* _Material shown_
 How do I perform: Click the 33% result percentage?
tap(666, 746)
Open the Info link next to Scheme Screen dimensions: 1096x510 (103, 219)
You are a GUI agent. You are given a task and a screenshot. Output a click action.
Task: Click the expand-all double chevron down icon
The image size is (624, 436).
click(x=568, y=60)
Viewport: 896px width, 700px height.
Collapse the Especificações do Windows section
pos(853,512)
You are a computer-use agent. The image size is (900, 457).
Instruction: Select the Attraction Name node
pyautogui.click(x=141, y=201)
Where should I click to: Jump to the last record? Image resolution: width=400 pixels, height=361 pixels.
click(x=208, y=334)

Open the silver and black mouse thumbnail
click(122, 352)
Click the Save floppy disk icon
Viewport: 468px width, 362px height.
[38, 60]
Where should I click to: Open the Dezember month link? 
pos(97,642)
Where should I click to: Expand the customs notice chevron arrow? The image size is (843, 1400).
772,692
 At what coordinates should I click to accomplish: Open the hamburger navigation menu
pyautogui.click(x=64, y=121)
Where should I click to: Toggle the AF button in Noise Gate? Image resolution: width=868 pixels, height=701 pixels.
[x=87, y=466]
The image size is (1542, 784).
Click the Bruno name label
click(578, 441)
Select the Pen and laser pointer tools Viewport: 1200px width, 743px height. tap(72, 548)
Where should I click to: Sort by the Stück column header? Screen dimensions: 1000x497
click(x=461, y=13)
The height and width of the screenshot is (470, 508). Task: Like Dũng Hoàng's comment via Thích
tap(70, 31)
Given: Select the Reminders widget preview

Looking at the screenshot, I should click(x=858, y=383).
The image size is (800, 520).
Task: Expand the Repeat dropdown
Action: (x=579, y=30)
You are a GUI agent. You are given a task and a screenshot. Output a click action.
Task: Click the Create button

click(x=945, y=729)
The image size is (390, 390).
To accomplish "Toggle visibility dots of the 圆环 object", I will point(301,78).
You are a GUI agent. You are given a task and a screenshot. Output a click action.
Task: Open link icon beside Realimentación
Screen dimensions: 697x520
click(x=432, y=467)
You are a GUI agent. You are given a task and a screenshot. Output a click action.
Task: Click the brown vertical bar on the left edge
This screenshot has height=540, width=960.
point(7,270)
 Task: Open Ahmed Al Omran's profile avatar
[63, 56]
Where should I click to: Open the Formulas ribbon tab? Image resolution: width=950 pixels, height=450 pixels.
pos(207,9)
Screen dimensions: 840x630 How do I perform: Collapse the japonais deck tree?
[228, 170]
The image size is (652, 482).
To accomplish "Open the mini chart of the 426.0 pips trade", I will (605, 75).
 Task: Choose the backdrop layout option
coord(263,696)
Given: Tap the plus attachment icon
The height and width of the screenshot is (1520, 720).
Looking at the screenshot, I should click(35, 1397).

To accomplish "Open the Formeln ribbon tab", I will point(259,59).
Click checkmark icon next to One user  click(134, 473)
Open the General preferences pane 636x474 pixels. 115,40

* _Instructions to follow_
From the records above, count the lines that contain "icon". Only the number should be written.

* _Output for this task_
5